Challenge 1. Translate this sentence from the excerpt on plug-in electric vehicles into Spanish: "Charging a PEV is analogous to filling a conventional vehicle’s fuel tank with gasoline."
Challenge 2. Resume the excerpt on plug-in electric vehicles, continuing after its final sentence about filling a 21 kWh battery in about 4 hours.

Document excerpt.
begin

Suggested Citation:"2 Plug-in Electric Vehicles and Charging Technologies." Transportation Research Board and National Research Council. 2015. Overcoming Barriers to Deployment of Plug-in Electric Vehicles. Washington, DC: The National Academies Press. doi: 10.17226/21725.
×

for the electric motor, inverter, high-voltage wiring, and improvements in the climate-control system. Those component costs are partially offset by the elimination of the ICE, transmission, and related components, which account for a savings of $2,555 in direct manufacturing costs (EPA/NHTSA 2012). The EPA/NHTSA estimates that the nonbattery costs in 2025 will drop to 80 percent of their 2012 costs. However, even if the cost reduction is less, the cost of the high-energy battery will still account for most of the difference in cost between a BEV and an ICE vehicle.

Because a PHEV has both an electric drive and an ICE, it has a higher nonbattery cost. The same study evaluated a PHEV with a 40-mile AER and concluded that a PHEV has nonbattery cost that is $3,700 higher than the nonbattery cost of an ICE vehicle. Multiplying by 1.5 increases the price to the consumer to $5,550 beyond the price of the battery.

A dramatic reduction in the price of power inverters could potentially come from the replacement of silicon-based semiconductors by wide bandgap materials, such as SiC and GaAs, that would enable faster switching and lower resistance to improve the inverter efficiency. Those materials operate at much higher temperatures than the silicon used in today’s power electronics, and that characteristic would make cooling easier and thereby reduce the size of the power electronics package and possibly simplify the heat exchangers (ORNL 2012). However, when such technology will be far enough along to come to market is difficult to predict.

Finding: Because power electronics and large electric motors are new to the automotive industry, nonbattery costs will likely drop substantially as new models come to market.

VEHICLE CHARGING AND CHARGING OPTIONS

Charging a PEV is analogous to filling a conventional vehicle’s fuel tank with gasoline. A gasoline-powered vehicle is attached to a pump that sends gasoline through a hose into the fuel tank. A typical flow rate of 8 gal/min, for example, means that typical gasoline tanks with capacities of 10 to 20 gal will be filled in a few minutes. Similarly, a PEV is plugged into the electric grid so that electricity can flow through wires into the battery. An energy flow rate of 6.6 kW, for example, would fill an empty battery with a usable capacity of 21 kWh in about 4 hours.

end

Collected data entries:
begin

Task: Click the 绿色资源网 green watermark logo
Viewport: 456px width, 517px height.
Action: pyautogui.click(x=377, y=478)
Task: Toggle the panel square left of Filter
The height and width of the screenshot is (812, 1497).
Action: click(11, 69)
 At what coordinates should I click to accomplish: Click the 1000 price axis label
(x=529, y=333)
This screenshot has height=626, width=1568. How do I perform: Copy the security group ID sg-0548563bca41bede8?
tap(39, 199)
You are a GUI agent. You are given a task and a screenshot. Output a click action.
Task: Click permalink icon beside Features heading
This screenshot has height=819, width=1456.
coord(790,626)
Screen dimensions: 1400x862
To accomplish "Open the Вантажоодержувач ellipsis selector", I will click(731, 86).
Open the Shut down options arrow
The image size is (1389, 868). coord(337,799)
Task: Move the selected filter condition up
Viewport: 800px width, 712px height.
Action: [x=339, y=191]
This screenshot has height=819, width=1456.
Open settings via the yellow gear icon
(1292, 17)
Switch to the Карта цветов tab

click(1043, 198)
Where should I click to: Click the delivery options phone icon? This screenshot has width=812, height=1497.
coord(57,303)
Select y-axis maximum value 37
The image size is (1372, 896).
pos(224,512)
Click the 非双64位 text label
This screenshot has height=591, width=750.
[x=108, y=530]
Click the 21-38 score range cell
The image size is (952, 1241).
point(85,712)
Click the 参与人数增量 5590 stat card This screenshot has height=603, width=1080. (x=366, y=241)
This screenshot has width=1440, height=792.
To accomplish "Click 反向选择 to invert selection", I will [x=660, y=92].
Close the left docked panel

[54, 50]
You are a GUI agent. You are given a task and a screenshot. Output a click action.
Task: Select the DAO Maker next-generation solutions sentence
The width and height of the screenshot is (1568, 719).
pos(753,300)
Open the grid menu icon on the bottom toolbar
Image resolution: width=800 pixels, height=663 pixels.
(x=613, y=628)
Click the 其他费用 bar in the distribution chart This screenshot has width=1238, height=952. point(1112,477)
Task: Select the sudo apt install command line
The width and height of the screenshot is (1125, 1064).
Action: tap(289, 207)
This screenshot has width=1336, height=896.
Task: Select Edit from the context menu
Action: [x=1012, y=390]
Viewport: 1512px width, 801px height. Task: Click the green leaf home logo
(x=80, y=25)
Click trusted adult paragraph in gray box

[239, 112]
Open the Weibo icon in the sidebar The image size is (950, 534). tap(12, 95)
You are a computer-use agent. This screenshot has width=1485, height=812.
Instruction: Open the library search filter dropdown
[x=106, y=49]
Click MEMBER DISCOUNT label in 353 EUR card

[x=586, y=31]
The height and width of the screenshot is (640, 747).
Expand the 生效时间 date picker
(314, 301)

end

Final answer 1. Cargar un PEV es análogo a llenar de gasolina el tanque de combustible de un vehículo convencional.

Final answer 2.
The maximum charging rate for residential charging is limited by the size of the charger in the vehicle that changes ac electricity into dc electricity. A fully discharged battery initially charges at the maximum rate that the onboard charger can manage and then charges more slowly as the battery nears capacity. Thus, a vehicle battery does not charge at a constant rate, and that is why it takes about 4 hours to fill a 21 kWh battery at 6.6 kW. For DC fast charging (discussed below), the component that changes ac to dc is outside the vehicle and is governed by control signals from the vehicle. Regulating the charging rate is necessary to ensure safety and to protect battery life. Although increasing the charging rate with high-power chargers shortens the time needed to charge a vehicle’s battery, an important technical issue now being researched is the extent to which faster charging at high power hastens the normal aging of a battery (Francfort 2013).

The “pressure” with which an electric circuit in a home or business can force electricity through wires into some device is measured in volts (V). The amount of electricity flowing through various devices, the electric current, is measured in amperes (A). The product of the two is the power in watts (W). Every circuit delivering electricity has a circuit breaker or fuse that keeps the flow of electricity from exceeding the amperes that the circuit can safely provide. For example, a 2014 Nissan Leaf is capable of accepting no more than 30 A of electric current when it is connected to a 240 V electric circuit, so its maximum power consumption is 7.2 kW. The vehicle will not accept more current or power even if the circuit is able to provide it. The circuit is protected by a 40 A circuit breaker, resulting in what is referred to as a 240 V, 40 A service.

As recommended by the National Electrical Code (NEC), an apparatus known as the electric vehicle supply equipment (EVSE) is always connected between the charging circuit and the vehicle to protect the people and the vehicle during charging. The purpose of the EVSE is to create two-way communication between vehicle and charger before and during charging to detect any anomalies that might affect safety or the equipment (Rawson and Kateley 1998). The NEC (2008) defines the EVSE as “the conductors, including the ungrounded, grounded, and equipment grounding conductors and the electric vehicle connectors, attachment plugs, and all other fittings, devices, power outlets or apparatus installed specifically for the purpose of delivering energy from the premise’s wiring to the electric vehicle” (Section 625.2). Its ground fault interrupters—like those in bathrooms and kitchens—are safety devices that can detect when a small electric current from the circuit has “gone missing” and disconnect the electric circuit and the current flow before anyone is injured. Furthermore, the EVSE is able to communicate with a vehicle to ensure that no current is provided before the vehicle is connected. The EVSE for slow charging via 120 V is typically a portable device that can be carried in the vehicle for possible use at remote locations. The EVSE for normal 240 V charging is typically mounted on a garage wall or on a purpose-built column. Fast chargers that use high dc voltages have the EVSE built into the substantial charger that is required.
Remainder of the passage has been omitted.